Jusqu’au point culminant de toute l’histoire du duo amoureux d’opéra, peut-être (Acte II), la vision d’un homme et d’une femme quelconques donne une portée universelle à la passion si singulière, voire révolutionnaire dans ses fondements et son influence. Théâtre tragique, cruel, partant d’aléas terre-à-terre jusqu’à formuler un grand rêve audacieux : la magie opère, à la faveur d’une infusion musicale suprême. Grand moment de la soirée, la fin heureuse de l’Acte I porte haut la croyance en l’amour fou. L’ode à la nuit survient plus difficilement, tout comme l’ensemble du II, en fait, quand la solitude se creuse sur scène, pathétique, dans le regard de spectateurs frappés par de grands écarts lumineux. La puissance dégagée par la fosse n’en ressort que davantage, même si la poésie du livret paraît de temps en temps enfuie. À la suite de la bouleversante Isolde, sur de splendides cimes vocales, le Tristan du ténor gallois Gwyn Hughes Jones dévisse un peu, sur un ton parfois halluciné, mais la rejoint à terme, en toute délicatesse, puis en une perfide progression riche d’aigus déchirants [lire nos chroniques des Meistersinger von Nürnberg et de Turandot à Paris]. Aux mises en garde de Brangäne, haut placée dans le public, puis à quelques gestes sanguinolents des âmes sœurs, répond le chant de rêve d’Isolde, avant la rébellion du couple soulevée tel l’Orchestre de la Suisse Romande, pour la nuit éternelle. Véloce, clair et puissant apparaît le Melot du ténor Julien Henric [lire nos chroniques d’Anna Bolena, Turandot à Genève, Hamlet, Roméo et Juliette, Lucie de Lammermoor et Guercœur], avant que la basse charnue de Tareq Nazmi, doté d’un timbre ambré et cultivant une excellente diction, ne distille la noble clémence et un certain charme de vampire en roi Marke [lire nos chroniques de Make no noise, Boris Godounov, Les Indes galantes, Szenen aus Goethes Faust, Die Zauberflöte et Lohengrin].

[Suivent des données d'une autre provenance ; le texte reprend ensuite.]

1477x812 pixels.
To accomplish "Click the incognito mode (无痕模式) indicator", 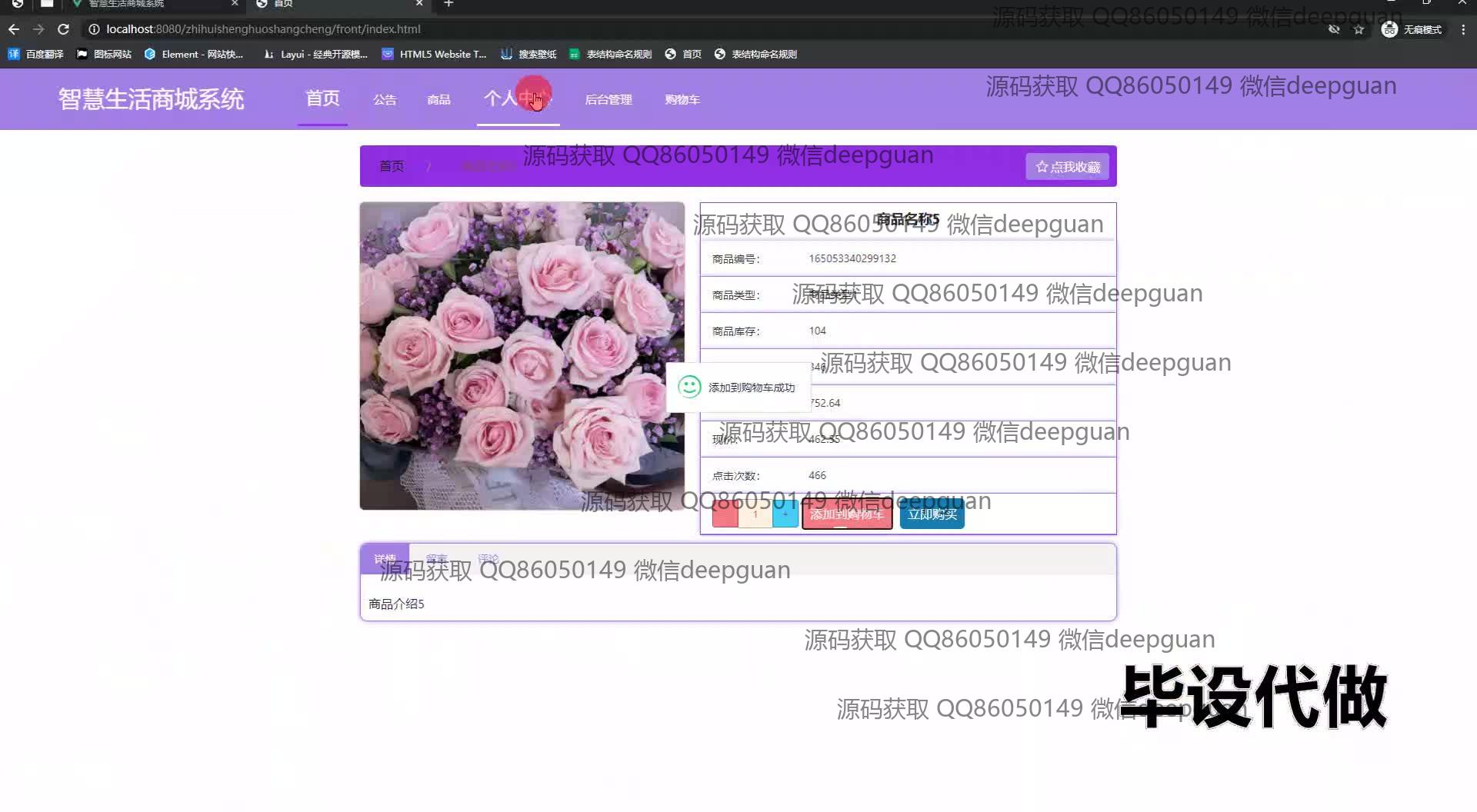I will tap(1412, 29).
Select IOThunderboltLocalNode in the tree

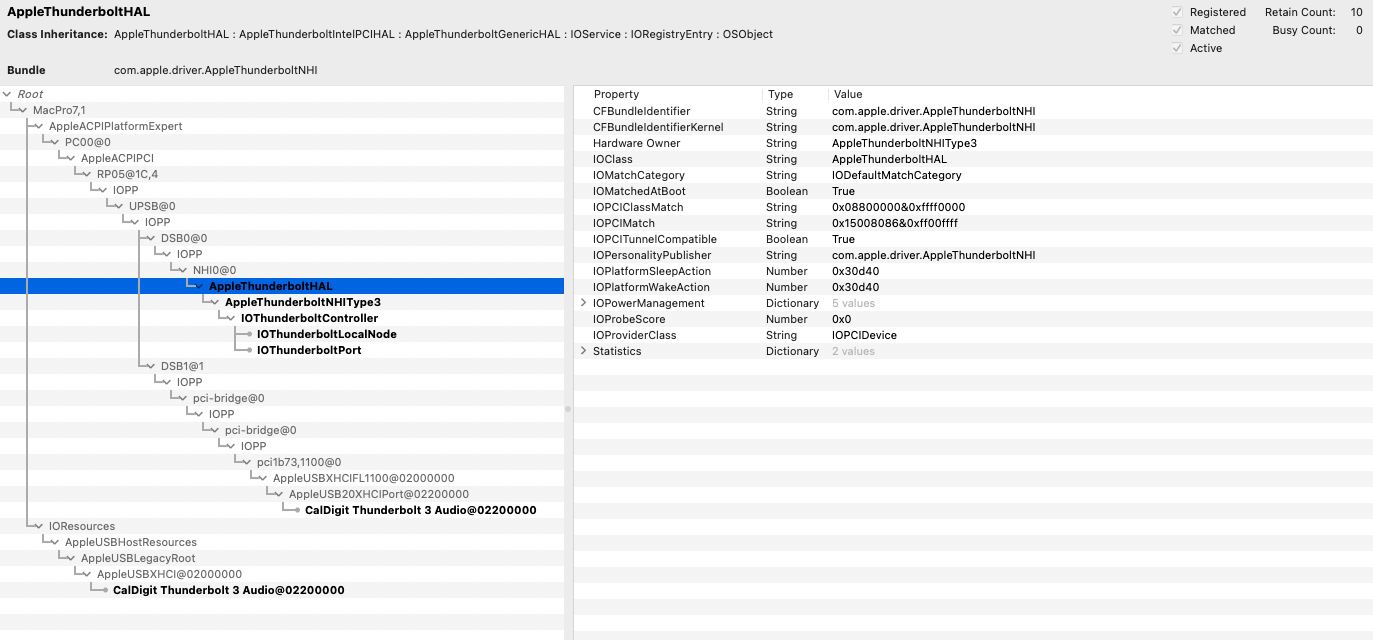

À l’Acte III, finalement, à travers les eaux troubles du prélude, Tristan rencontre la mort, gisant à l’avant-scène pour délivrer, agile, l’intense récit, entre soufflé et chanté. Grand blessé en prière, l’ample élan vital du martyr est entretenu par l’arrivée pressentie d’Isolde, à peine reconnue, au comble de l’extraordinaire agonie dépeinte de manière fantastique à l’orchestre. Ainsi la mise en scène parvient-elle finalement à ce que les corps, même inertes, et les voix, même de râle, dépassent d’exceptionnelle manière le drame joué sur scène. Au baisser du rideau, le charme est rompu, mais ce n’est que partie remise pour tous les Tristan und Isolde à venir et revenir, à travers les secrets du cœur humain.